BPC-157 has the broadest preclinical evidence across nerve injury models — it upregulates NGF, VEGF, and promotes both central and peripheral nerve repair in animal studies. For central nervous system neuroprotection (stroke, TBI, neurodegenerative conditions), Cerebrolysin has the most clinical trial data, with RCTs in stroke recovery and Alzheimer's disease. The choice depends on whether the nerve damage is peripheral (BPC-157 is most relevant) or central (Cerebrolysin has stronger clinical support).

Can peptides help with diabetic neuropathy?

BPC-157 and Cerebrolysin have mechanistic rationale for diabetic neuropathy — BPC-157 through vascular repair (addressing the microvascular component) and Cerebrolysin through neurotrophic support (addressing neuronal degeneration). Limited clinical evidence exists specifically for diabetic neuropathy: Cerebrolysin has small studies showing improved nerve conduction velocity and symptom scores. However, glucose control remains the primary intervention — no peptide compensates for poorly managed blood sugar.
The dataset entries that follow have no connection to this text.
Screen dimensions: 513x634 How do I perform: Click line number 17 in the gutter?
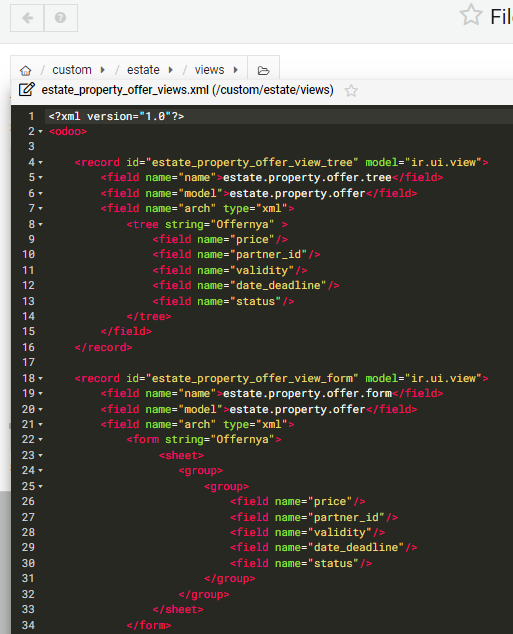point(28,362)
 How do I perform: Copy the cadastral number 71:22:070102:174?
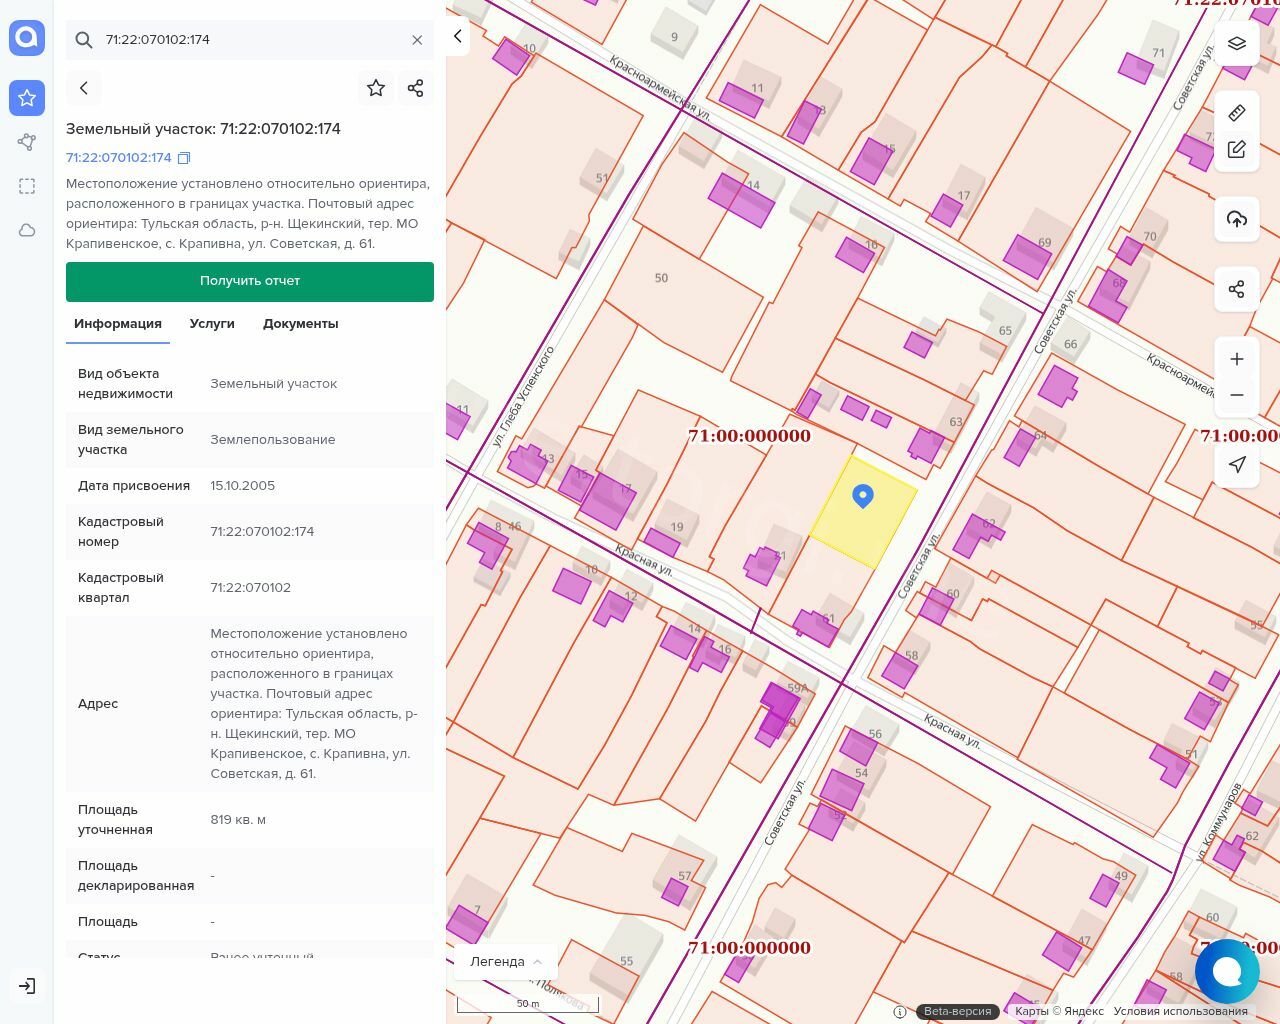click(x=184, y=158)
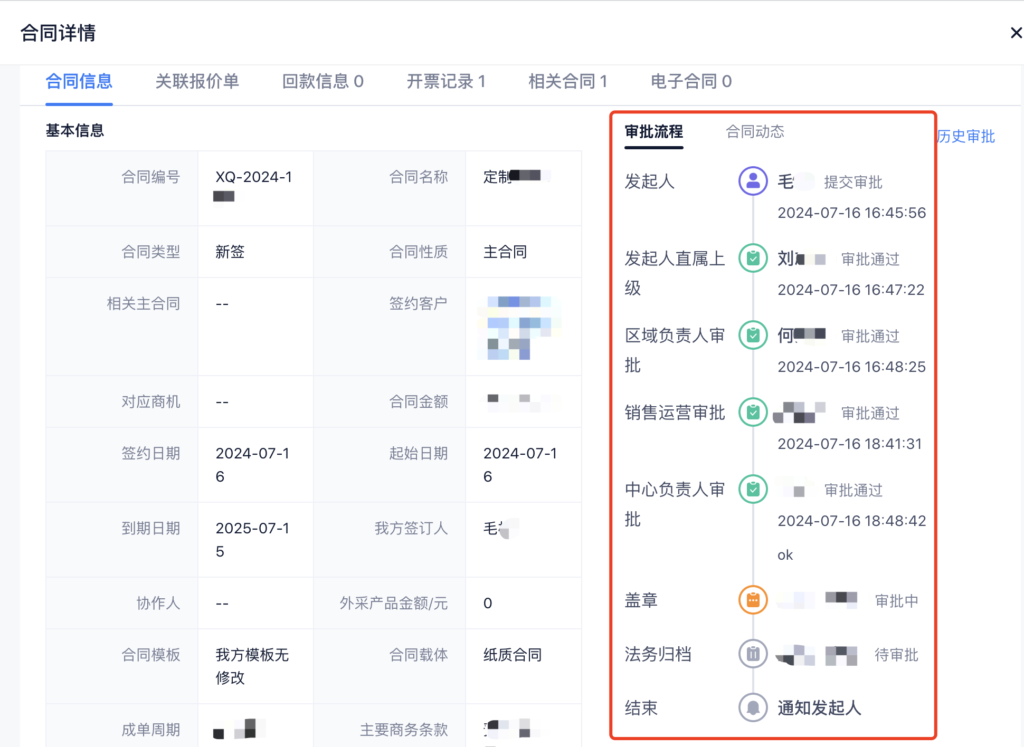Image resolution: width=1024 pixels, height=747 pixels.
Task: Open the 历史审批 link
Action: coord(966,136)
How long does it take for peptides to repair nerves?

Peripheral nerve regeneration is intrinsically slow — axons regrow at approximately 1-3 mm per day under optimal conditions. For a sciatic nerve injury at the hip, regeneration to the foot could take 12-18 months. Peptides may accelerate this rate and improve the quality of regeneration, but they do not bypass the biological speed limit of axonal growth. Most practitioners using BPC-157 for nerve injuries recommend minimum 8-12 week protocols, with assessment at 3-6 months for clinically meaningful neurological improvement.

Can you combine BPC-157 and Cerebrolysin for nerve repair?

Some practitioners combine BPC-157 (subcutaneous, targeting peripheral tissue repair) with Cerebrolysin (IV or IM, targeting central neurotrophic support) for complex nerve injuries. The rationale is that BPC-157 addresses the local tissue environment (vascularization, inflammation) while Cerebrolysin provides systemic neurotrophic factor support. No published study has tested this combination, so the approach is based on non-overlapping mechanisms rather than direct evidence. Timing is typically staggered — Cerebrolysin in intensive courses (10-20 days) with BPC-157 running continuously throughout.

Are nerve repair peptides safe with existing medications?

BPC-157, Semax, and Selank have no well-documented drug interactions with standard neuropathy medications (gabapentin, pregabalin, duloxetine, amitriptyline). Cerebrolysin is used clinically alongside conventional neurological medications in countries where it is approved. Dihexa is the most concerning for drug interactions due to its extraordinarily high potency and c-Met pathway effects — it should be approached with caution alongside any medication. Always inform treating physicians about peptide use, particularly if taking anticoagulants, immunosuppressants, or chemotherapy agents.